This document contains a list of issues regarding the DOM Level 3 Load and Save specification Last Call period. All comments or issues regarding the specification or this document must be reported to email@example.com (public archives) before July 31, 2003. After this date, we don't guarantee to take your comments into account before moving to Candidate Recommendation.
An XML version of this issues' list is also available.
Color key: error warning note
|harold1 : DOMInput.certified attribute meaning||agreed||clarification||No reply from reviewer|
|clover1 : Various edits||agreed||editorial||No reply from reviewer|
|clover2 : DOMImplementationLS.createDOMOuput||agreed||request||No reply from reviewer|
|manian2a : DOMParser interface name||agreed||request||No reply from reviewer|
|manian2b : DOMParser and EventTarget||declined||request||No reply from reviewer|
|manian2c : Progress events||agreed||clarification||No reply from reviewer|
|manian2d : DOMParser.config||declined||clarification||No reply from reviewer|
|manian3 : A DOMParser's DOMResourceResolver||agreed||clarification||No reply from reviewer|
|manian4a : DOMSerializer interface name||agreed||request||No reply from reviewer|
|manian4b : DOMSerializer.config||declined||clarification||No reply from reviewer|
|cparpart1 : DOMParser.parseWithContext||agreed||clarification||No reply from reviewer|
|clover3 : unbound-namespace-in-entity||agreed||clarification||No reply from reviewer|
|honkala1 : DOMParserFilter inconsistencies||agreed||clarification||No reply from reviewer|
|honkala2 : DOMSerializerFilter inconsistencies||agreed||clarification||No reply from reviewer|
|honkala3 : Make convenience interfaces mandatory||declined||request||No reply from reviewer|
|cparpart2 : newline handling||declined||clarification||No reply from reviewer|
|xmlcorewg1 : Unicode references||agreed||request||No reply from reviewer|
|xmlcorewg2 : Empty intput source||agreed||clarification||No reply from reviewer|
|xmlcorewg3 : DOMParser and CDATA as structure.||agreed||request||No reply from reviewer|
|xmlcorewg4 : DOMParser and "unbound-namespace-in-entity"||agreed||clarification||No reply from reviewer|
|xmlcorewg5 : DOMParser XML namespace reference.||agreed||editorial||No reply from reviewer|
|xmlcorewg6 : Finding data in DOMInput||agreed||clarification||No reply from reviewer|
|xmlcorewg7 : DOMSerializer and node types||declined||request||No reply from reviewer|
|xmlcorewg8 : DOMSerializer.writeURI||declined||request||No reply from reviewer|
|xmlcorewg9 : DOMOutput||agreed||request||No reply from reviewer|
|xmlcorewg10 : DOMOutput relative systemID||declined||request||No reply from reviewer|
|i18n1 : DOMParser character normalization||declined||request||Objection|
|i18n2 : DOMParser check character normalization error||agreed||request||Proposal incorporated|
|i18n3 : DOMSerializer output clarification||declined initial suggestion, agreed on follow-up||request||Proposal incorporated|
|i18n5 : DOMSerializer encoding pseudo attribute handling||agreed||request||No reply from reviewer|
|i18n6 : DOMSerializer.writeURI and encoding||declined||request||Agreement|
|i18n7 : DOMSerializer.writeURI naming||agreed||request||Agreement|
|i18n8 : DOMSerializer UTF8 & UTF16 & byteorders||declined initial suggestion, agreed on follow-up||request||Proposal incorporated|
|i18n9 : DocumentLS.load config parameters||declined||request||Agreement|
|i18n10 : Unicode 4.0||agreed||editorial||Agreement|
The new certified attribute of DOMInput has a very unobvious meaning. I suggest renaming it either "normalized" or "certifiedNormalized" or perhaps even "certifiedUnicodeNormalized"

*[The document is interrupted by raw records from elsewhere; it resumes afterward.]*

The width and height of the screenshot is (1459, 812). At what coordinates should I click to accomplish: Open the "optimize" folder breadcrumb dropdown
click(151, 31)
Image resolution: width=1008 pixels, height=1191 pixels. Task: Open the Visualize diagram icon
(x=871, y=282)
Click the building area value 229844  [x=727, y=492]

DOMInput > systemId > "relative URI's" : Shouldn't have an apostrophe.
DOMParser > parse : The parameter 'is' should probably be called 'input', for consistency.
DOMSerializer > writeURI : The parameter 'URI' should probably not be in capitals, for consistency.
createDOMOutput method seems to be missing
This interface was called DOMBuilder in the earlier version(s) of the spec. Is there any specific reason why the name is changed to DOMParser. The name change to "DOMParser" is confusing to our users since we already have a public class called DOMParser (oracle.xml.parser.v2.DOMParser) and from a quick google search, it looks like Xerces might also have one (namely org.apache.xerces.parser.DOMParser ) If there is no "specific" reason for changing the name to DOMParser, it will be preferred if the name is changed back to DOMBuilder.
Alternatively, the interface could be changed to DOMParserLS or DOMBuilderLS (consistent with DOMImplementationLS, DocumentLS etc).
"Asynchronous DOMParser objects are expected to also implement the events::EventTarget interface so that event listener can be registered on asynchronous DOMParser objects."
It will be much cleaner and clearer if DOMParser extends events:EventTarget interface instead of expecting the implementation to extend and support EventTarget. It could be argued that synchronous DOMParser is not required to implement the events::EventTarget and so it should not be a forced to implement one. In that case, a possible solution is to have a generic DOMParser interface and two other interfaces namely DOMParserSynchronous and DOMParserAsynchronous which extends DOMParser. Then the DOMParserAsynchronous could be made to implement the events::EventTarget interface.
The spec is not very clear when the progress events are fired. Probably, the spec should include some scenarios when the progress event should be fired or should include a sentence saying that signaling of progress events is implementation dependent.
The spec is update to clearly state that this is implementation dependent. In addition to that, the spec now also includes an example of how an implementation *might* dispatch progress events, but that's just an example.
"In addition to the parameters recognized in DOM Level 3 Core...":
Does this mean that all the parameters listed in DOMConfiguration interface in DOM Level 3 needs to be recognized by DOM LS implementation?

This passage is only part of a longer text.